Le média Internet se décrit volontiers comme un espace, et même comme un espace profond, alors qu’en réalité il correspond plutôt à un système de modules, infiniment fragmenté et parcellarisé en des millions de fenêtres (windowing), et de zones emboîtées ou enchâssées les unes dans les autres. L'analyse est illustrée par des exemples de début 2007.
Internet renouvelle le rapport traditionnel de lecture en ce qu’il substitue un espace continu et linéaire un univers infiniment discontinu et fragmenté.
Cette modularité se manifeste de deux façons :
- Soit par enchâssement de fenêtres en profondeur
- Soit par étalage et dispatching de zones réparties sur la page, et qui apparaissent comme des cases, des bulles, des fenêtres, des phylactères, dont les frontières peuvent être floues.
L’étalage de plusieurs zones sur une même page peut à son tour obéir à plusieurs règles :
- Soit par le découpage de la page/écran en zones bien délimitées, dans des cadres. Des blocs de textes sont isolés, et chapeautés par des titres de fenêtres ad hoc.
- Soit par la mise en avant sur la page d’objets qui transforment l’apparence de la souris et se signalent ainsi comme autant de points remarquables.
Ces modules différents peuvent appartenir à des registres sémiotiques différents : un texte à coté d’une image, ou d’une vidéo, ou d’une barre de défilement d’un contenu audio. Certains de ces modules peuvent être activables et réagir au roll over, d’autres peuvent rester inertes.
C’est dans ce sens qu’Internet est proprement multimédia, et tranche avec d’autres support presse ou TV dont les contenus diffusés sont homogènes entre eux.
D Combiner le film vidéo et l’affiche
Cette capacité du média à juxtaposer différents éléments, de formats et de statuts variés permet des adaptations considérables du matériel vidéo TV importé sur le web.
Si l’on regarde par exemple les deux grands registres traditionnels de communication sur le cinéma :
- L’affiche du film, ou les images fixes. Il est tout à fait possible de communiquer sur du cinéma de cette façon. Dans ce cas, on informe les gens sur la date de sortie et l’existence du film, avec quelques images, mais on délivre un message qui n’est pas de la même nature sémiotique que le film, et qui ne permet pas réellement de s’en faire une idée.
- La bande annonce. Une publicité pour un film ne peut pas se contenter de donner des informations, il faut en plus qu’elle échantillonne le film, qu’elle donne un avant goût de l’ambiance, pour anticiper le spectacle et justifier l’achat d’un ticket.
Ce système affiche/film s’est développé dans un contexte où il n’y avait pas d’autre moyen, et où il était impossible de combiner les avantages des deux formats sur un même support.
Avec Internet, il est possible de combiner les avantages de l’affiche et du film sur le même message, en faisant à la fois du fixe et du mobile.
Dans l’exemple X-Men, les deux registres fixes et mobiles ont été combinés grâce à l’Internet, ce qui n’était pas possible auparavant :
- Il y a une partie fixe, avec l’image du héros et le titre du film. Cette partie permet de créer une ambiance et de garder à’esprit le titre et la date de sortie pendant toute la durée du film, et au-delà.

§ §

TRAVAIL DEMANDÉ =
**a.** Répondez aux questions suivantes à partir de l'extrait.
(i) De quelles deux façons la modularité d'Internet se manifeste-t-elle ?
(ii) Quels sont les deux grands registres traditionnels de communication sur le cinéma ?
(iii) Que contient la partie fixe dans l'exemple X-Men ?
**b.** Traduisez en anglais la phrase suivante de l'extrait : « Avec Internet, il est possible de combiner les avantages de l’affiche et du film sur le même message, en faisant à la fois du fixe et du mobile. »
**c.** Résumez l'extrait en deux phrases.

DONNÉES FOURNIES =
§ §

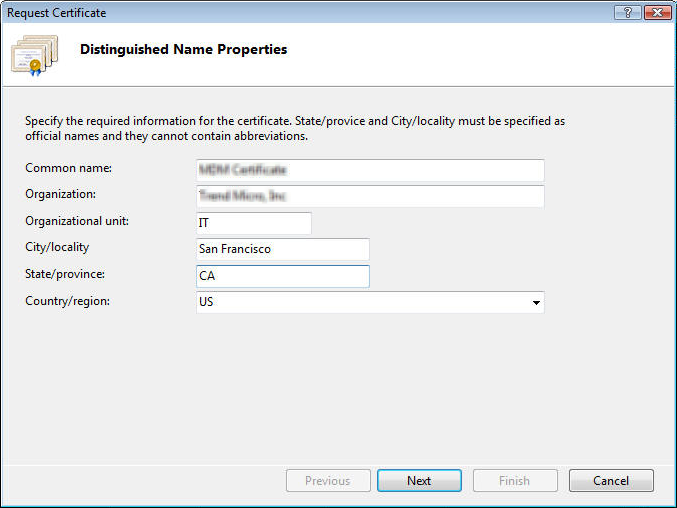Click inside the Common name field
The image size is (677, 508).
point(370,170)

§ §

CORRIGÉS PAR TÂCHE =
**a.**
(i) Par enchâssement de fenêtres en profondeur, ou par étalage et dispatching de zones réparties sur la page.
(ii) L'affiche du film (ou les images fixes) et la bande annonce.
(iii) L'image du héros et le titre du film.

**b.** With the Internet, it is possible to combine the advantages of the poster and the film in the same message, by making use of both still and moving content at once.

**c.** Internet se décrit comme un espace profond, mais il correspond plutôt à un système de modules fragmenté en fenêtres et en zones, qui peuvent appartenir à des registres sémiotiques différents, ce qui le rend proprement multimédia, à la différence de la presse ou de la télévision. Cette capacité à juxtaposer des éléments variés permet, dans la communication sur le cinéma, de combiner sur un même message les avantages de l'affiche et du film, en mêlant fixe et mobile, comme dans l'exemple X-Men.